Available records →

+--

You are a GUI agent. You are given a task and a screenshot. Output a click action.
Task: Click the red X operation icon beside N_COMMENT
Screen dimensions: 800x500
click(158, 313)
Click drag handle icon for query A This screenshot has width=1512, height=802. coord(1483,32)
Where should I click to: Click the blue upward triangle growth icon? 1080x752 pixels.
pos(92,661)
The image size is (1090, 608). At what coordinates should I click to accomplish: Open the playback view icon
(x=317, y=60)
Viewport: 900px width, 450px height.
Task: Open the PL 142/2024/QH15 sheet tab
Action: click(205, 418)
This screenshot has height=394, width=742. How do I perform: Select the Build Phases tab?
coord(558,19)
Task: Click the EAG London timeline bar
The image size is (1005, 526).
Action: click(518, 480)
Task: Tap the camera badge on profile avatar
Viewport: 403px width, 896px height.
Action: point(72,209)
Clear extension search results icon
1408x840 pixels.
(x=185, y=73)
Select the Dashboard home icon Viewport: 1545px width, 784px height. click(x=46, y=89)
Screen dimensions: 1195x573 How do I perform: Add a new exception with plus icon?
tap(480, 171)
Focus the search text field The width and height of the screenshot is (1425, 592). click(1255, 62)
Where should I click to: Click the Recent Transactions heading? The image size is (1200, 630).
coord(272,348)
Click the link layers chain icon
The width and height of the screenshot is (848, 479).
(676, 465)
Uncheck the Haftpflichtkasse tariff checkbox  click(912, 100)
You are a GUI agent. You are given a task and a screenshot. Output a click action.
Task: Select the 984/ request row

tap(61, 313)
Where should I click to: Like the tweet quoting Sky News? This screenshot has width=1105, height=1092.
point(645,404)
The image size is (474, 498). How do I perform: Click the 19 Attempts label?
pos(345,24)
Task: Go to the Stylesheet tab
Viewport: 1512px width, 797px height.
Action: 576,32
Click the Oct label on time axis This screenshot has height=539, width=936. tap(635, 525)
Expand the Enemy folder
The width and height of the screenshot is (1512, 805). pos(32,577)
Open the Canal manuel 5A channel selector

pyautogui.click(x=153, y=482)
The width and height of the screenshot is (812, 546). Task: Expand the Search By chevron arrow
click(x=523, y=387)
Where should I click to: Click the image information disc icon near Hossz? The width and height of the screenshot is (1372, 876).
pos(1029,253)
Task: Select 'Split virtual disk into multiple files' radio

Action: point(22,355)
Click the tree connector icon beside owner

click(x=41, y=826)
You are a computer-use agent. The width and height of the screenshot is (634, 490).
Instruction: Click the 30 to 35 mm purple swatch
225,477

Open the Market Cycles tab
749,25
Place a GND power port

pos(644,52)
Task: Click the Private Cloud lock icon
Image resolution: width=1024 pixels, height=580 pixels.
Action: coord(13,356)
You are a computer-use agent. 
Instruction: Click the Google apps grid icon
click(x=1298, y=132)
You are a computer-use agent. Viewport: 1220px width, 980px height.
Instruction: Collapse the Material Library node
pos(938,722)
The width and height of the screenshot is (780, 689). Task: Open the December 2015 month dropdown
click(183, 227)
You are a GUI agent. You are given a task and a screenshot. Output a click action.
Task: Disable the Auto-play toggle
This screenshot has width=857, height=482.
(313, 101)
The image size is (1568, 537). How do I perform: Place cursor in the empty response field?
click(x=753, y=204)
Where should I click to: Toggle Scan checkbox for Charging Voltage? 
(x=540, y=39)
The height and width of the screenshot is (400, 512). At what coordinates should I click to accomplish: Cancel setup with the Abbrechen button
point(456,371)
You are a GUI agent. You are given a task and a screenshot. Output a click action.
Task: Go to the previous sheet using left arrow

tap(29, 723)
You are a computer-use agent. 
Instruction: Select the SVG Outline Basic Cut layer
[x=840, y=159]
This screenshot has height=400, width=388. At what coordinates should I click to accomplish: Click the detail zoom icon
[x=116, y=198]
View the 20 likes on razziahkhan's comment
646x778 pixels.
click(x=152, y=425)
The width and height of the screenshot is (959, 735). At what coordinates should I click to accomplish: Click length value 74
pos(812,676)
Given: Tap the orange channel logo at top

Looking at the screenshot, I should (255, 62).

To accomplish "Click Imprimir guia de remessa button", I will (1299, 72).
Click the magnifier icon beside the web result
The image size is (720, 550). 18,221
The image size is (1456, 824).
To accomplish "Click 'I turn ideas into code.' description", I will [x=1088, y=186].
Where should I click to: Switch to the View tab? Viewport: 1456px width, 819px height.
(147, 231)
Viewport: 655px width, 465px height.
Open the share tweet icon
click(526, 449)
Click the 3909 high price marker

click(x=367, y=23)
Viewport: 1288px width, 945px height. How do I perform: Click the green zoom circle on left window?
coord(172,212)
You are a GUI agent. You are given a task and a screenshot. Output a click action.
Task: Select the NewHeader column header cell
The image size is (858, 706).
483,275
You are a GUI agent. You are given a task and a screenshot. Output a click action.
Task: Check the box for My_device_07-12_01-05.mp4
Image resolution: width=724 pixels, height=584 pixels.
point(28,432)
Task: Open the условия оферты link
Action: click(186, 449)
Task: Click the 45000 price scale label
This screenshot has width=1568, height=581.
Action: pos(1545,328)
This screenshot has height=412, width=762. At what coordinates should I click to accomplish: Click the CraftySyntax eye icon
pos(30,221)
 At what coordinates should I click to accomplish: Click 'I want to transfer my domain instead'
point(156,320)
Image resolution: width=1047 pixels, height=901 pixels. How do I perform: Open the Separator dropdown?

+--

Exercise → Reproduce every one of the entries above verbatim, keeping each line and its order unchanged.

Response for this exercise →
You are a GUI agent. You are given a task and a screenshot. Output a click action.
Task: Click the red X operation icon beside N_COMMENT
Screen dimensions: 800x500
click(158, 313)
Click drag handle icon for query A This screenshot has width=1512, height=802. coord(1483,32)
Where should I click to: Click the blue upward triangle growth icon? 1080x752 pixels.
pos(92,661)
The image size is (1090, 608). At what coordinates should I click to accomplish: Open the playback view icon
(x=317, y=60)
Viewport: 900px width, 450px height.
Task: Open the PL 142/2024/QH15 sheet tab
Action: click(205, 418)
This screenshot has height=394, width=742. How do I perform: Select the Build Phases tab?
coord(558,19)
Task: Click the EAG London timeline bar
The image size is (1005, 526).
Action: click(518, 480)
Task: Tap the camera badge on profile avatar
Viewport: 403px width, 896px height.
Action: point(72,209)
Clear extension search results icon
1408x840 pixels.
(x=185, y=73)
Select the Dashboard home icon Viewport: 1545px width, 784px height. click(x=46, y=89)
Screen dimensions: 1195x573 How do I perform: Add a new exception with plus icon?
tap(480, 171)
Focus the search text field The width and height of the screenshot is (1425, 592). click(1255, 62)
Where should I click to: Click the Recent Transactions heading? The image size is (1200, 630).
coord(272,348)
Click the link layers chain icon
The width and height of the screenshot is (848, 479).
(676, 465)
Uncheck the Haftpflichtkasse tariff checkbox  click(912, 100)
You are a GUI agent. You are given a task and a screenshot. Output a click action.
Task: Select the 984/ request row

tap(61, 313)
Where should I click to: Like the tweet quoting Sky News? This screenshot has width=1105, height=1092.
point(645,404)
The image size is (474, 498). How do I perform: Click the 19 Attempts label?
pos(345,24)
Task: Go to the Stylesheet tab
Viewport: 1512px width, 797px height.
Action: 576,32
Click the Oct label on time axis This screenshot has height=539, width=936. tap(635, 525)
Expand the Enemy folder
The width and height of the screenshot is (1512, 805). pos(32,577)
Open the Canal manuel 5A channel selector

pyautogui.click(x=153, y=482)
The width and height of the screenshot is (812, 546). Task: Expand the Search By chevron arrow
click(x=523, y=387)
Where should I click to: Click the image information disc icon near Hossz? The width and height of the screenshot is (1372, 876).
pos(1029,253)
Task: Select 'Split virtual disk into multiple files' radio

Action: point(22,355)
Click the tree connector icon beside owner

click(x=41, y=826)
You are a computer-use agent. The width and height of the screenshot is (634, 490).
Instruction: Click the 30 to 35 mm purple swatch
225,477

Open the Market Cycles tab
749,25
Place a GND power port

pos(644,52)
Task: Click the Private Cloud lock icon
Image resolution: width=1024 pixels, height=580 pixels.
Action: coord(13,356)
You are a computer-use agent. 
Instruction: Click the Google apps grid icon
click(x=1298, y=132)
You are a computer-use agent. Viewport: 1220px width, 980px height.
Instruction: Collapse the Material Library node
pos(938,722)
The width and height of the screenshot is (780, 689). Task: Open the December 2015 month dropdown
click(183, 227)
You are a GUI agent. You are given a task and a screenshot. Output a click action.
Task: Disable the Auto-play toggle
This screenshot has width=857, height=482.
(313, 101)
The image size is (1568, 537). How do I perform: Place cursor in the empty response field?
click(x=753, y=204)
Where should I click to: Toggle Scan checkbox for Charging Voltage? 
(x=540, y=39)
The height and width of the screenshot is (400, 512). At what coordinates should I click to accomplish: Cancel setup with the Abbrechen button
point(456,371)
You are a GUI agent. You are given a task and a screenshot. Output a click action.
Task: Go to the previous sheet using left arrow

tap(29, 723)
You are a computer-use agent. 
Instruction: Select the SVG Outline Basic Cut layer
[x=840, y=159]
This screenshot has height=400, width=388. At what coordinates should I click to accomplish: Click the detail zoom icon
[x=116, y=198]
View the 20 likes on razziahkhan's comment
646x778 pixels.
click(x=152, y=425)
The width and height of the screenshot is (959, 735). At what coordinates should I click to accomplish: Click length value 74
pos(812,676)
Given: Tap the orange channel logo at top

Looking at the screenshot, I should (255, 62).

To accomplish "Click Imprimir guia de remessa button", I will (1299, 72).
Click the magnifier icon beside the web result
The image size is (720, 550). 18,221
The image size is (1456, 824).
To accomplish "Click 'I turn ideas into code.' description", I will [x=1088, y=186].
Where should I click to: Switch to the View tab? Viewport: 1456px width, 819px height.
(147, 231)
Viewport: 655px width, 465px height.
Open the share tweet icon
click(526, 449)
Click the 3909 high price marker

click(x=367, y=23)
Viewport: 1288px width, 945px height. How do I perform: Click the green zoom circle on left window?
coord(172,212)
You are a GUI agent. You are given a task and a screenshot. Output a click action.
Task: Select the NewHeader column header cell
The image size is (858, 706).
483,275
You are a GUI agent. You are given a task and a screenshot. Output a click action.
Task: Check the box for My_device_07-12_01-05.mp4
Image resolution: width=724 pixels, height=584 pixels.
point(28,432)
Task: Open the условия оферты link
Action: click(186, 449)
Task: Click the 45000 price scale label
This screenshot has width=1568, height=581.
Action: pos(1545,328)
This screenshot has height=412, width=762. At what coordinates should I click to accomplish: Click the CraftySyntax eye icon
pos(30,221)
 At what coordinates should I click to accomplish: Click 'I want to transfer my domain instead'
point(156,320)
Image resolution: width=1047 pixels, height=901 pixels. How do I perform: Open the Separator dropdown?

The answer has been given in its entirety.